◆ Required work
Copy the listing below line for line, changing nothing.
_ _ _ _ _ _ _
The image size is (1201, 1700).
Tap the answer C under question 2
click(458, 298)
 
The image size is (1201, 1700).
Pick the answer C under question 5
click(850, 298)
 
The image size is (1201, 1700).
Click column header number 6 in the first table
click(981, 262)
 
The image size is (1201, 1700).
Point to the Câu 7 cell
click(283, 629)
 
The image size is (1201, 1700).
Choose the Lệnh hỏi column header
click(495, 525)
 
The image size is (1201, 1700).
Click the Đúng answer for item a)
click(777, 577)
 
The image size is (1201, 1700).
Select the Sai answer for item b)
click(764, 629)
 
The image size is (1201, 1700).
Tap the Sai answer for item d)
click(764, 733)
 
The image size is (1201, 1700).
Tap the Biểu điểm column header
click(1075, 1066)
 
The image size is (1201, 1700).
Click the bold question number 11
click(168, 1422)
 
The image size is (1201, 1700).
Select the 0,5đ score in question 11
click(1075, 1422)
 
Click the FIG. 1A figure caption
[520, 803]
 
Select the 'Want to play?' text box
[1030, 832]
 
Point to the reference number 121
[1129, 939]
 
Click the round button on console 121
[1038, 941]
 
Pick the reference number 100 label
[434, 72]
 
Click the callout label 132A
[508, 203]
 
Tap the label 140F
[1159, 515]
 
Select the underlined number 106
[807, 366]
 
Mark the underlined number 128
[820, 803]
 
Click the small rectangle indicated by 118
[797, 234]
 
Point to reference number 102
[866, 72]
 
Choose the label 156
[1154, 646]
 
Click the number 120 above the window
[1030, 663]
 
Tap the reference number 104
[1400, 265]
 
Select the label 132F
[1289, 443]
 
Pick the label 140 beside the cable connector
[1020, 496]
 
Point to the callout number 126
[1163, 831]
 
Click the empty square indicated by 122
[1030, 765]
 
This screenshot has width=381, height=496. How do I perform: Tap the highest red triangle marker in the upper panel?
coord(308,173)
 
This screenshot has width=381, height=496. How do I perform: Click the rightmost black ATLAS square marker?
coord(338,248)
_ _ _ _ _ _ _
◆ The completed task
The image size is (1201, 1700).
Tap the answer C under question 2
click(458, 298)
 
The image size is (1201, 1700).
Pick the answer C under question 5
click(850, 298)
 
The image size is (1201, 1700).
Click column header number 6 in the first table
click(981, 262)
 
The image size is (1201, 1700).
Point to the Câu 7 cell
click(283, 629)
 
The image size is (1201, 1700).
Choose the Lệnh hỏi column header
click(495, 525)
 
The image size is (1201, 1700).
Click the Đúng answer for item a)
click(777, 577)
 
The image size is (1201, 1700).
Select the Sai answer for item b)
click(764, 629)
 
The image size is (1201, 1700).
Tap the Sai answer for item d)
click(764, 733)
 
The image size is (1201, 1700).
Tap the Biểu điểm column header
click(1075, 1066)
 
The image size is (1201, 1700).
Click the bold question number 11
click(168, 1422)
 
The image size is (1201, 1700).
Select the 0,5đ score in question 11
click(1075, 1422)
 
Click the FIG. 1A figure caption
[520, 803]
 
Select the 'Want to play?' text box
[1030, 832]
 
Point to the reference number 121
[1129, 939]
 
Click the round button on console 121
[1038, 941]
 
Pick the reference number 100 label
[434, 72]
 
Click the callout label 132A
[508, 203]
 
Tap the label 140F
[1159, 515]
 
Select the underlined number 106
[807, 366]
 
Mark the underlined number 128
[820, 803]
 
Click the small rectangle indicated by 118
[797, 234]
 
Point to reference number 102
[866, 72]
 
Choose the label 156
[1154, 646]
 
Click the number 120 above the window
[1030, 663]
 
Tap the reference number 104
[1400, 265]
 
Select the label 132F
[1289, 443]
 
Pick the label 140 beside the cable connector
[1020, 496]
 
Point to the callout number 126
[1163, 831]
 
Click the empty square indicated by 122
[1030, 765]
 
This screenshot has width=381, height=496. How do I perform: Tap the highest red triangle marker in the upper panel?
coord(308,173)
 
This screenshot has width=381, height=496. How do I perform: Click the rightmost black ATLAS square marker?
coord(338,248)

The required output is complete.